What is being asked: Every line of the material that holds "screenshot" should be counted; give the number and nothing more.

Records supplied:

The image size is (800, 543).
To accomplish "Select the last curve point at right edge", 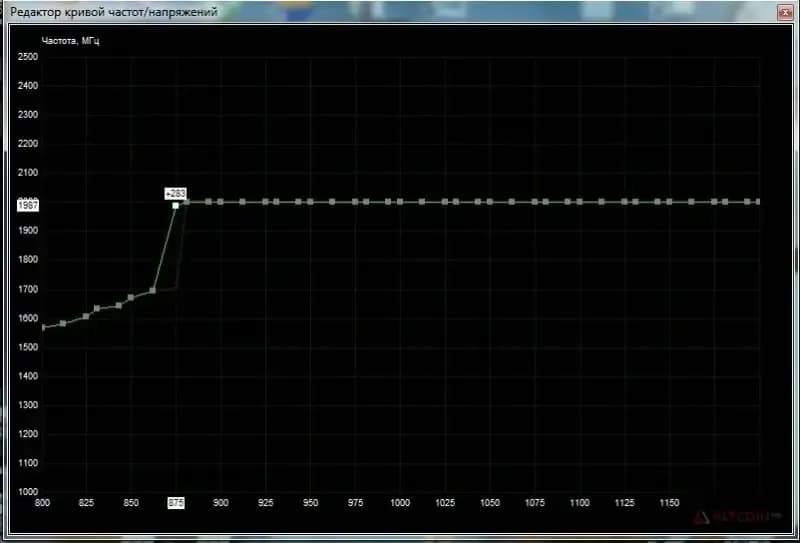I will [758, 202].
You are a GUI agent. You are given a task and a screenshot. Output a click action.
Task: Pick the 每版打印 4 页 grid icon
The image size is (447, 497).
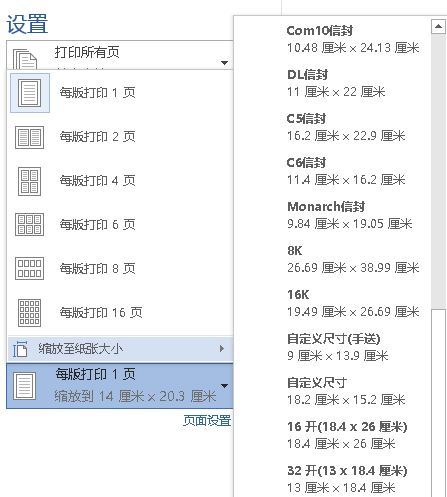click(29, 181)
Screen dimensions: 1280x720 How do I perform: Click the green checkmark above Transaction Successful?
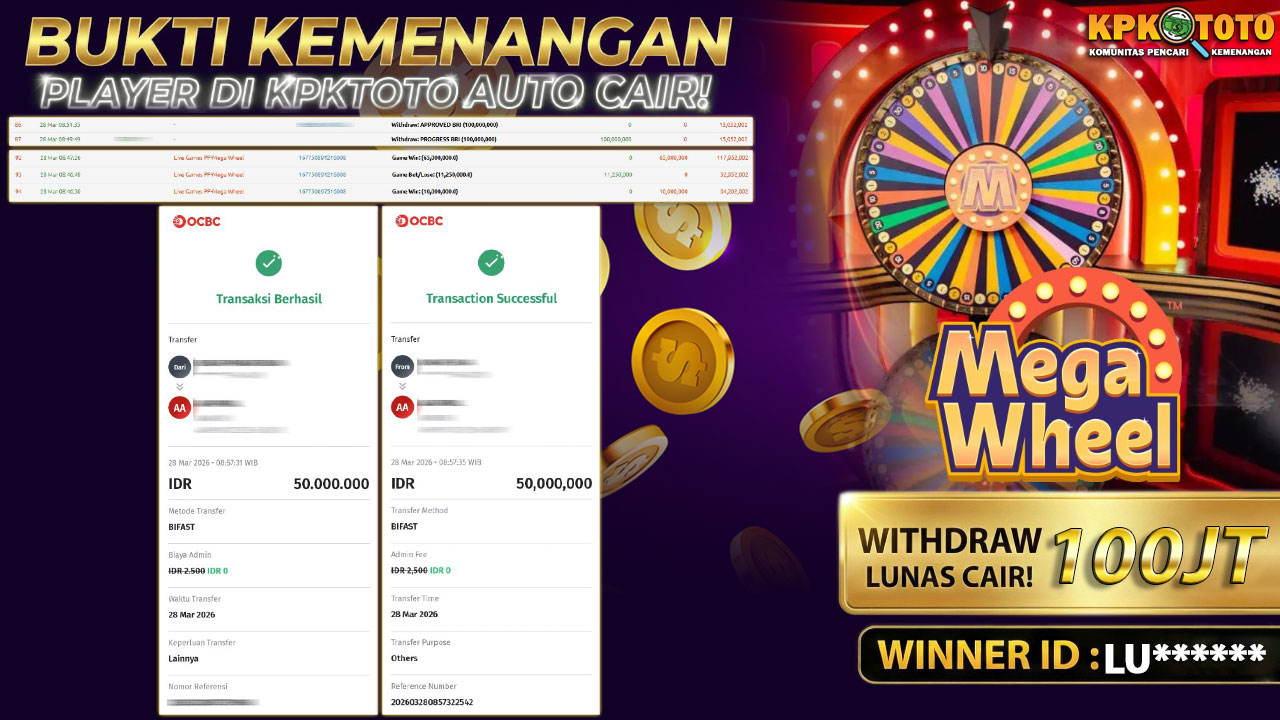(x=491, y=263)
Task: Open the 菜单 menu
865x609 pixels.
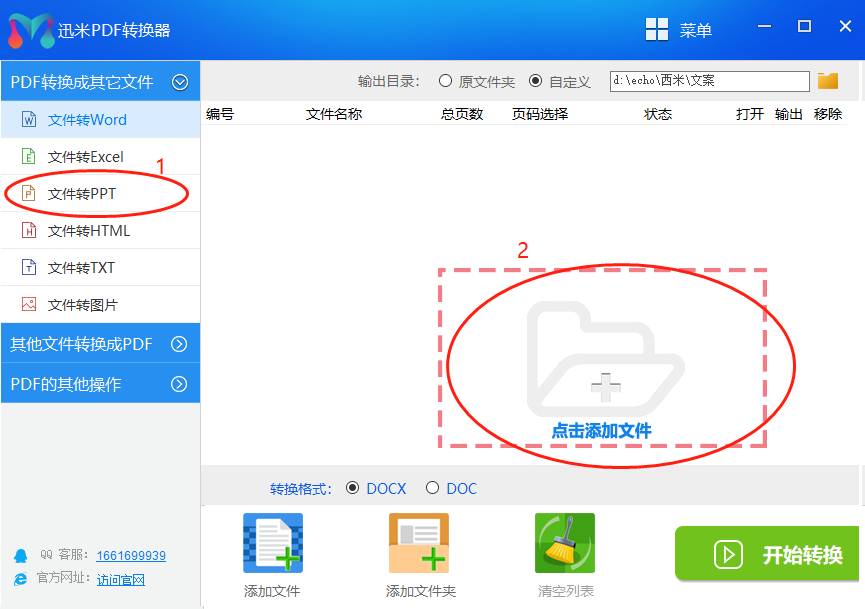Action: [x=684, y=29]
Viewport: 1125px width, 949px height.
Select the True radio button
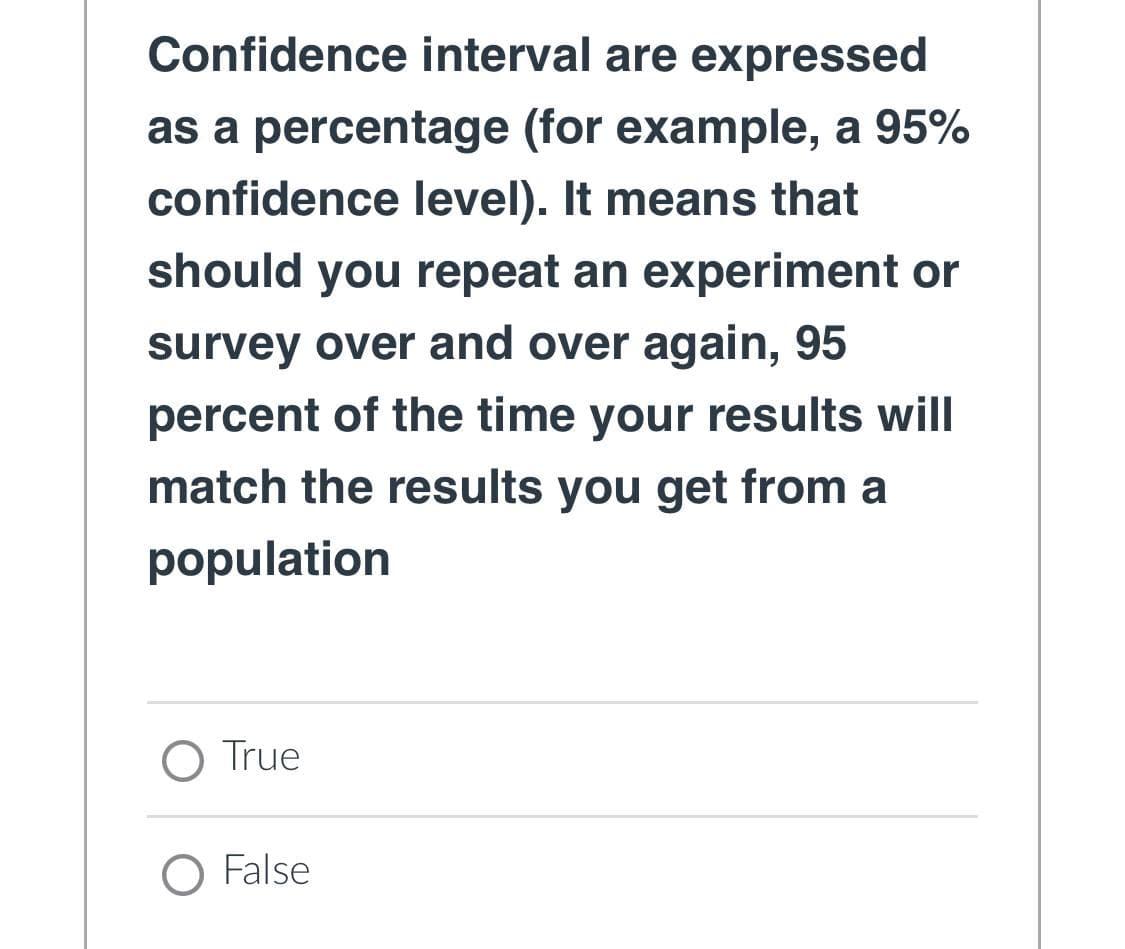point(182,759)
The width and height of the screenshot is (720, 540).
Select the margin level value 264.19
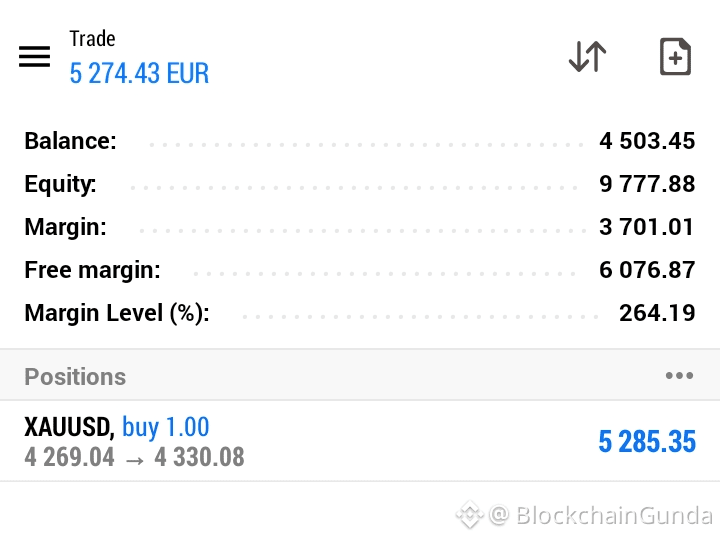click(x=657, y=313)
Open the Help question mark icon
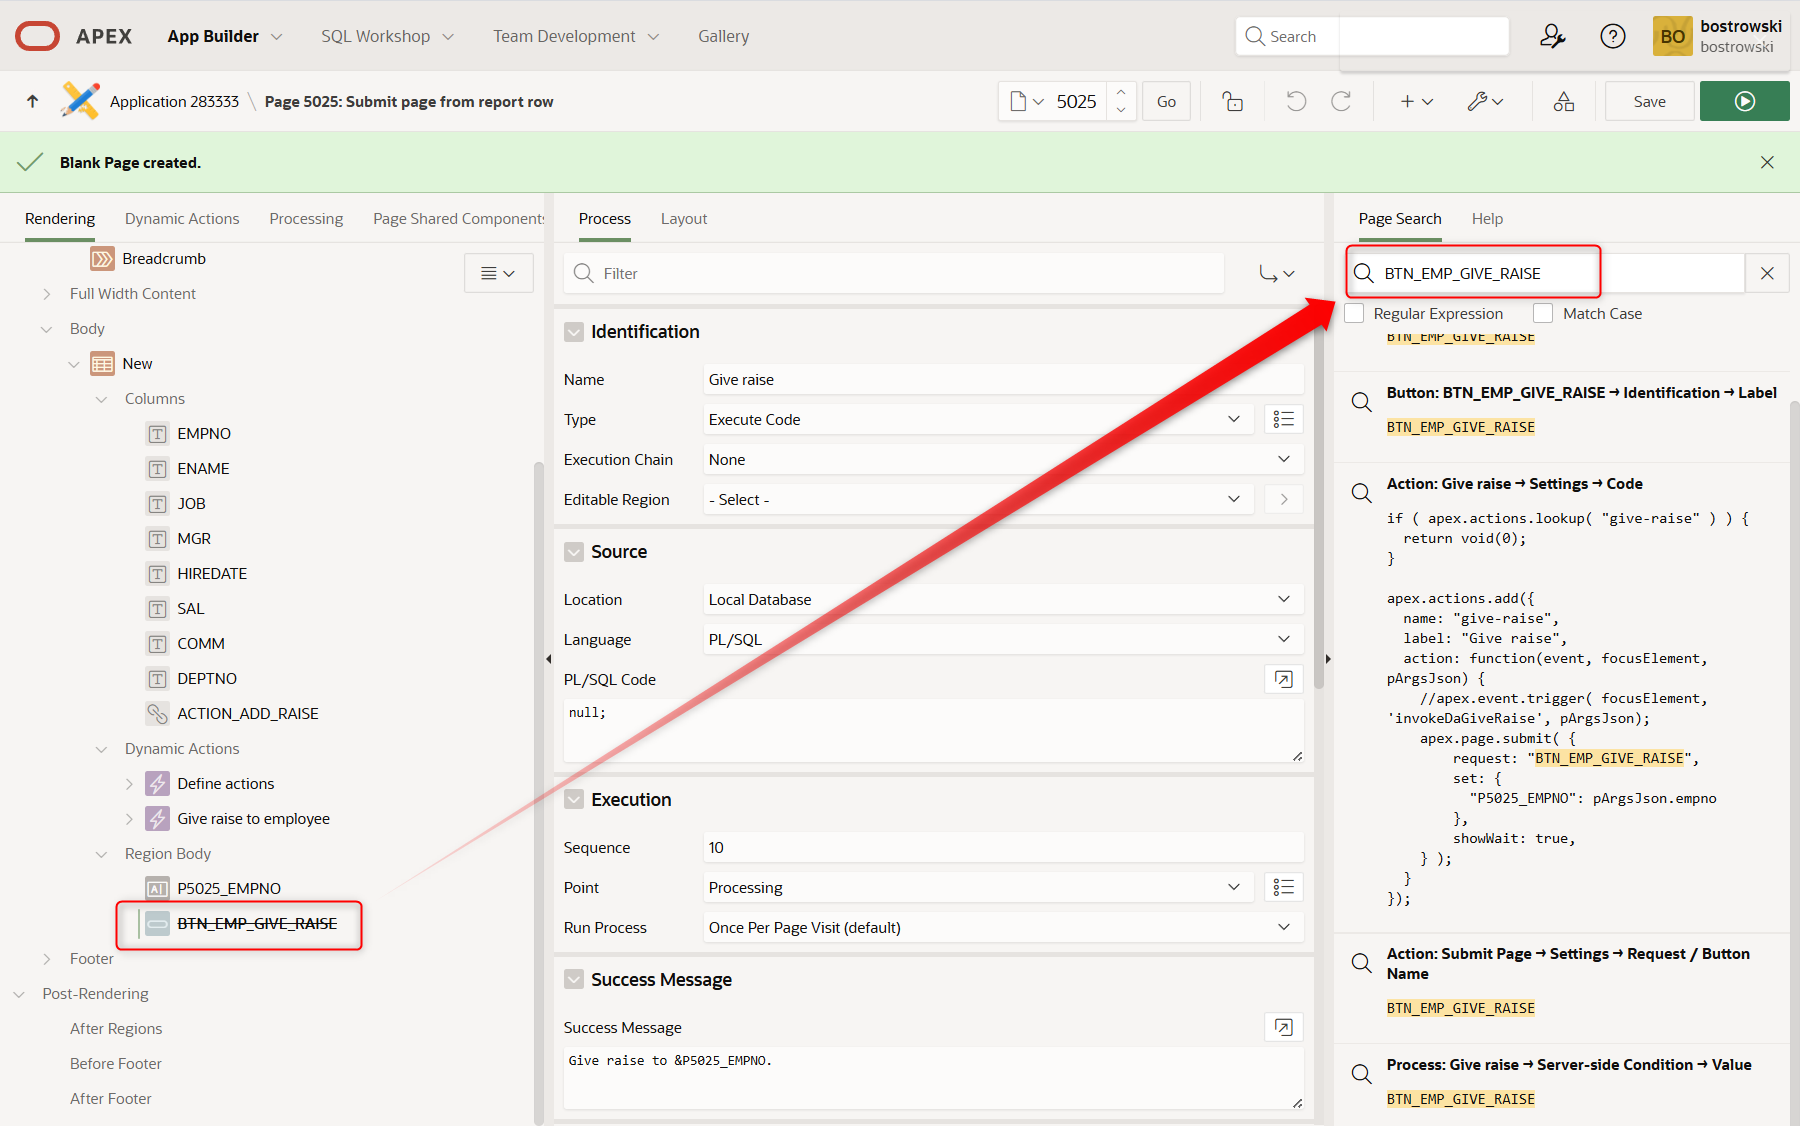 point(1612,37)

Solution: 2